If the pf of the system is unity, this voltage differential causes reactive cross-current between the machines. If the system pf is lagging however, the effect is to cause a disproportionate division of reactive power between the alternators. The over-excited machine will supply more Vars (volt-amps reactive) than the under-excited machine. A pf meter would show lagging on the over-excited machine and leading on the under-excited machine.
The balancing of Vars between the machines is accomplished by adjusting the field excitation of each machine.
The field rheostat of the under-excited machine is turned in the raise voltage direction, and field rheostat of the over-excited machine is turned in the lower voltage direction until the kVA meter indication or the pf meter indication is the same on each machine.
Objective 8
Explain efficiency and power losses in AC generators.
AC GENERATOR EFFICIENCY AND LOSSES
The voltage at the terminals of an alternator is affected considerably by the pf of the load it is supplying. For this reason the rated voltage, stated on the nameplate, is always given for rated kVA at a specific pf and field current.
The average-system load includes induction, resistance and some capacitance and is between unity and 0.8 lagging. Alternators for general service usually have the terminal voltage for rated kVA at 0.8 pf lagging stamped upon the nameplate.
The short-circuit ratio is often included in the nameplate data. This gives an indication of the design of the machine with regard to the quantity of copper and iron in the electrical and magnetic parts. The machine with high short-circuit ratio will contain more materials.
Short-circuit ratio is defined as the ratio of the field current required to produce rated voltage at rated speed and no-load to the field current required to circulate rated stator current when operating at rated speed under sustained short-circuit conditions. The standard figure quoted for a turbo-alternator is between 0.8 and 1.0.

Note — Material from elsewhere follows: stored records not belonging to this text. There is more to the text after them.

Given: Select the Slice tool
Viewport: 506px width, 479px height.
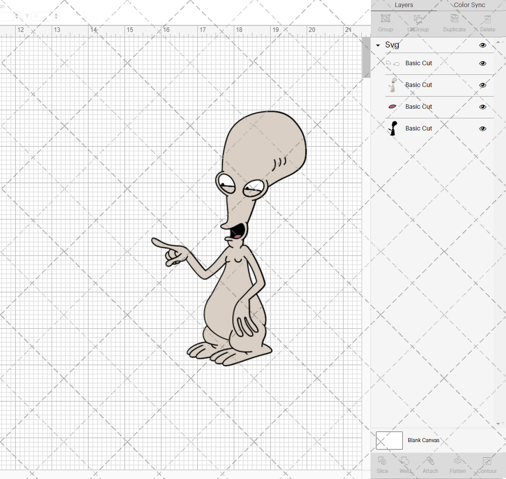Looking at the screenshot, I should tap(382, 465).
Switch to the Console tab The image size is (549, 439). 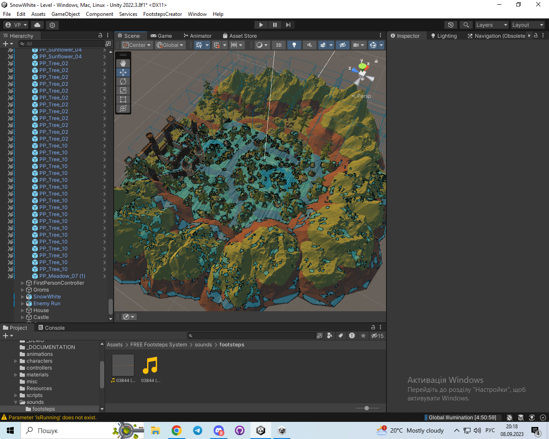pos(51,328)
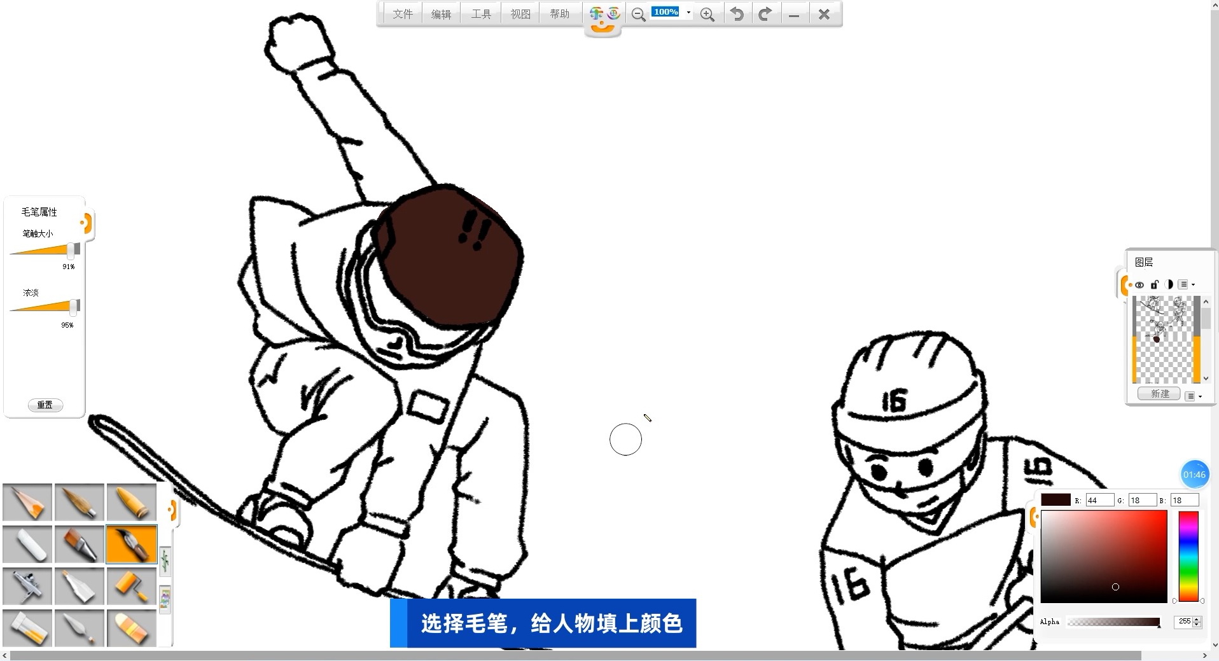Open the 文件 menu
1219x661 pixels.
[402, 14]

The affect of high short-circuit ratio in the design of an alternator gives it improved stability at times of load changes.
Alternator efficiency is dependent upon the losses in the machine. Not all of the power input to a generator does useful work. Some of the energy input is lost as:
- • friction
- • windage
- • \( I^2R \) losses in the stator and field windings
- • hysteresis and eddy current losses in the iron of the stator and rotor field circuits
The efficiency of an alternator operating at 0.8 lagging pf can be expected to reach 98%.
Chapter Questions
B3.3
- 1. With the aid of simple sketches, explain the differences between AC and DC generators.
- 2. Explain the relationship between alternator speed, frequency, and number of pole pairs.
- 3. With the aid of a simple sketch, explain the sequence of operation for a brushless excitation system for a modern alternator.
- 4. With the aid of a simple sketch, explain the operating principle of a direct-acting type of regulator with rolling contacts.
- 5. Explain the advantages hydrogen cooling has over air cooling for alternators.
- 6. With the aid of a simple sketch, describe the seal oil system that is used for a hydrogen cooled alternator.
- 7. With the aid of a simple sketch, explain the steps that are taken to synchronize an incoming AC generator to the supply system.